● PROBLEM TO WORK ON: Continue the passage about sketching musical ideas in voice memos and building songs from them, starting after its last sentence.

● QUOTED PASSAGE:
**********
It’s been a little while since I’ve written any music, but I have a ton of new ideas sitting in voice memos on my iPhone. Voice memos are crucial to my general workflow: listen to music -> hear things based on said music -> whistle or sing them into my phone -> weeks or months later do an intensive when I can set aside a big chunk of time -> make demos in Logic and sequence the voice memo ideas into songs. Some songs have been entirely linear senquences of my voice memo ideas (Bonfire, specifically, was constructed from like seven different unrelated ideas from over the course of 18 months). They percolate in my head once I have them down so I know I won’t forget them, and they combine with each other and become verses and choruses and calls.
**********
● DATA SHOWN:
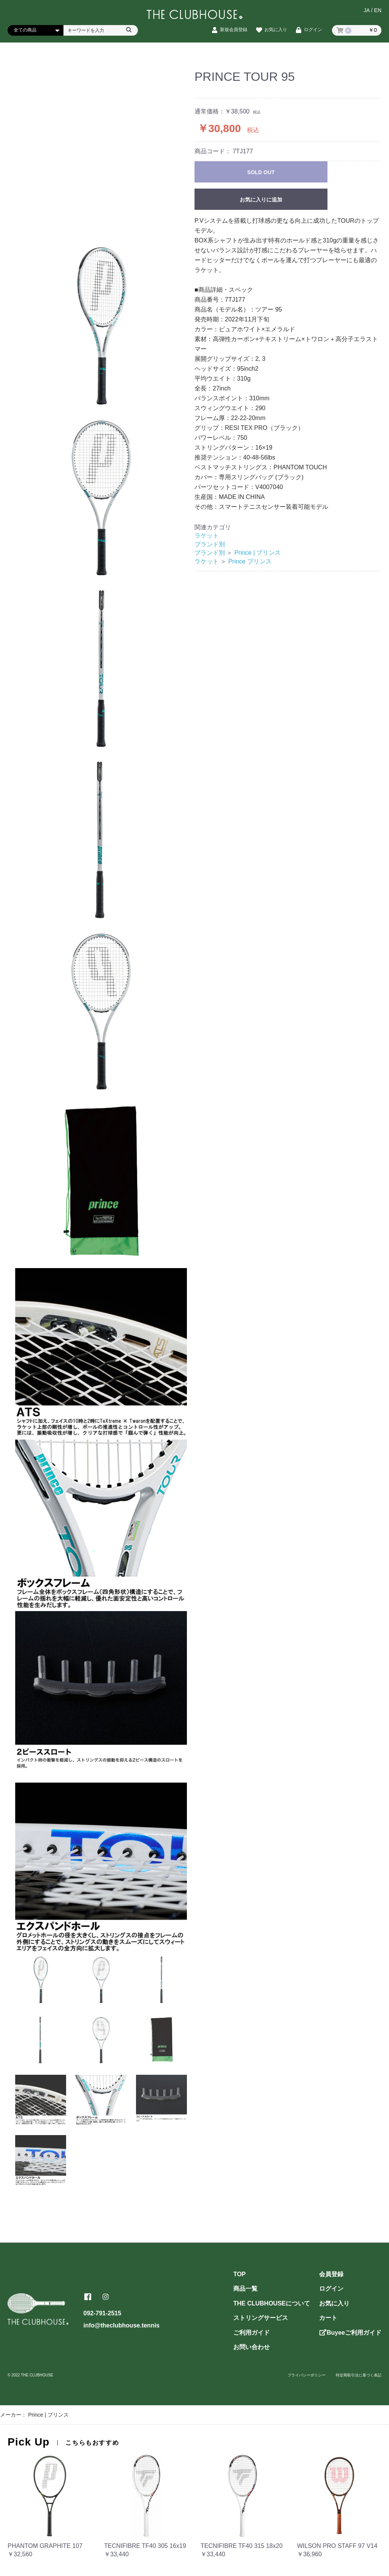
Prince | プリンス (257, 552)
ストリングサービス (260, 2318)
**********
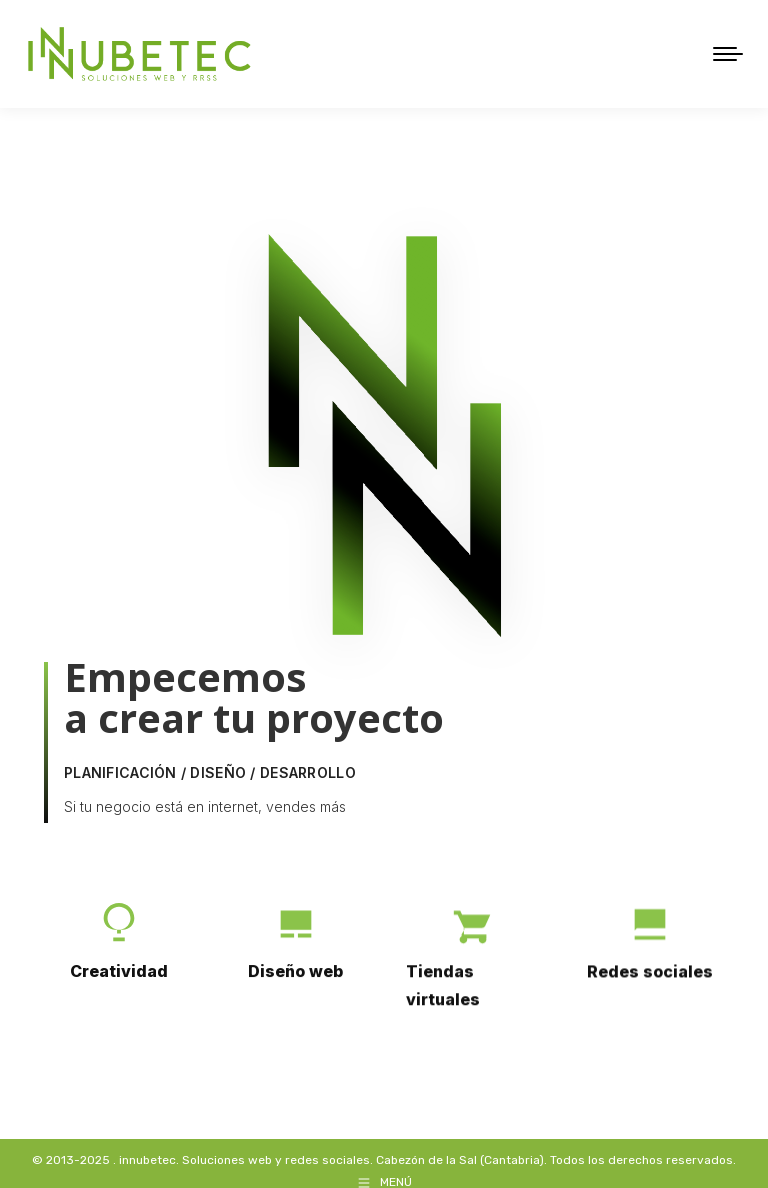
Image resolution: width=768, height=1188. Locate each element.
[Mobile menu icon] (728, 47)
**********
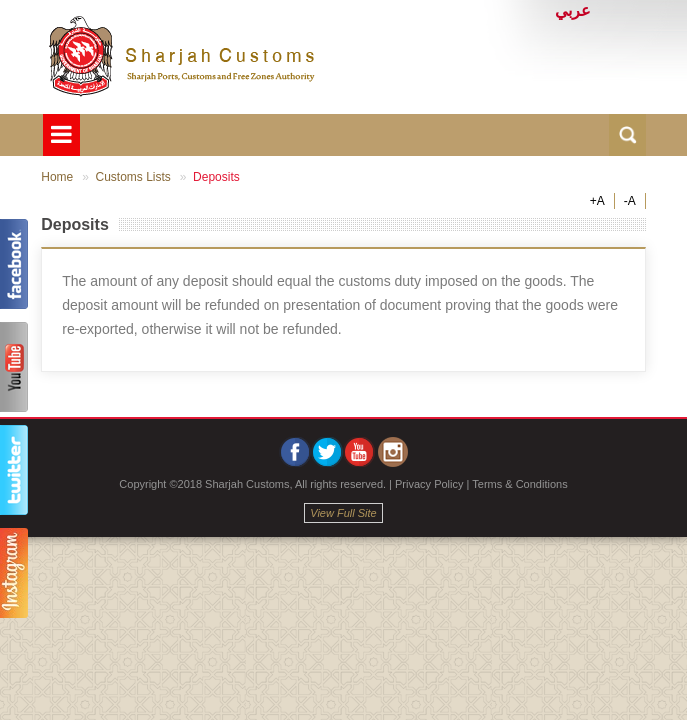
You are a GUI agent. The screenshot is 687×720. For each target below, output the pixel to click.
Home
**********
● RESPONSE TO THE TASK:
I have my favorites likes everyone else within the genres I prefer, but I always treasure the first listen to something because a lot of new ideas seem to come out of that. Something about not being familiar with a song, not knowing where it’s going to go next because you’ve never heard it before, causes my brain to create the other places where I might have taken a phrase or song structure, the other notes I might have played over the chords. And that in turn leads to my own ideas, melodies that are only vaguely related to what I was listening to. Not that I haven’t been guilty of unconsciously lifting lines from old soukous records, I catch myself doing that from time to time. Sometimes I change it to fix it, and sometimes I just leave it. But the blank slate of the first listen often leads to my own new ideas, in ways that hearing old favorites probably never will.